+++ TEXT PASSAGE +++

At a hearing in March, Apple faced a skeptical court for its fourth or so attempt to obtain a U.S. patent injunction against Samsung. Today, the United States Court of Appeals for the Federal Circuit issued a ruling that vacates Judge Koh's August 2014 denial of an injunction in the second California litigation between Apple and Samsung and remands for further proceedings. However, Chief Judge Sharon Prost strongly disagrees with her two colleagues on the panel, Circuit Judges Moore and (notoriously Apple-admiring and generally patentee-friendly) Reyna, who outvoted her.
Last year, I absolutely liked and agreed with Judge Prost's dissent (on the reasons, not the outcome) in the "Posner" appeal with respect to injunctions over FRAND-pledged standard-essential patents. Today I am once again more convinced by what she writes than by the majority opinion. Last year, her position was favorable to Apple. Today, what she writes supports Judge Koh and, by extension in this particular context, Samsung.
Presumably Samsung will view the Chief Judge's loud and clear dissent as an invitation to request a full-court review.
Very remarkably, Chief Judge Prost's dissent begins with the following five words:
"This is not a close case."
After reading that first sentence on page 41 of the PDF document, it was clear to me that this was one of the most fundamental disagreements ever of a panel member with the majority opinion. The next two sentences then put the (in)significance of the scope of the asserted patent claims masterfully into perspective:
"One of the Apple patents at issue covers a spelling correction feature not used by Apple. Two other patents relate to minor features (two out of many thousands) in Apple's iPhone—linking a phone number in a document to a dialer, and unlocking the screen."

+++

> **EXERCISES TO COMPLETE**:
a: In the passage on the Apple–Samsung injunction appeal, on which page of the PDF document does the first sentence of the dissent appear?
b: Reproduce the passage on the Apple–Samsung injunction appeal, starting with "Last year, I" and going on through "particular context, Samsung.".
c: Pick up the passage on the Apple–Samsung injunction appeal after its last sentence and continue writing it.

+++ DATA LINES +++

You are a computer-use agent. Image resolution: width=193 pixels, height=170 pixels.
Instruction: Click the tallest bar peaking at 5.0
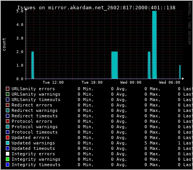coord(154,45)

+++

> **TASK-BY-TASK OUTPUTS**:
a: Page 41

b:
Last year, I absolutely liked and agreed with Judge Prost's dissent (on the reasons, not the outcome) in the "Posner" appeal with respect to injunctions over FRAND-pledged standard-essential patents. Today I am once again more convinced by what she writes than by the majority opinion. Last year, her position was favorable to Apple. Today, what she writes supports Judge Koh and, by extension in this particular context, Samsung.

c:
A feature "not used by Apple" plus two "minor" features. That contrasts completely with the majority opinion's unbelievable attempt to blow the importance of the slide-to-unlock idea--something that 15 (fifteen!) European patent judges in three countries have unanimously found to be less than patentworthy--out of proportion:
"Although seemingly straightforward, Apple considered this feature so core to the Apple iPhone user experience that it opened the first iPhone ad with imagery illustrating the operation of this 'slide to unlock' feature."
It's a very simple, thus intuitive feature. That's why it came in handy when Apple was trying to explain to consumers what the iPhone user interface was about. That still doesn't make it a technological achievement. Chief Judge Prost and 15 European judges, eight of them serving on courts that have more power in their countries than the Federal Circuit has in the U.S. (where it is often overruled by the Supreme Court), got this right, and two circuit judges are either Apple fanboys or patent radicals or both.
In one respect, Apple could not even convince the majority: Apple argued that an injunction request relating to features as opposed to products should face a lower standard. Samsung's counsel on appeal said Samsung makes products, not features. Chief Judge Prost says: "The majority correctly rejects this theory and the case should have ended there." And then she asks: "So why doesn't it?" The answer:
"Because the majority finds legal error by the district court where none exists. Then, under the guise of the purported 'legal error,' the majority reverses without deference the district court’s rejection of Apple's survey evidence, never mentioning that the survey was rejected by the district court because Samsung's serious challenges to its techniques and conclusions were unrebutted by Apple. The majority further relies on 'evidence,' found nowhere in the record, that carriers or users preferred having the patented features on Samsung's phones. It also concludes—contrary to our case law—that Apple's alleged evidence of 'copying' is sufficient to show nexus to Apple’s alleged lost-sales. Because the majority here reaches a result that comports with neither existing law nor the record in this case, I must respectfully dissent."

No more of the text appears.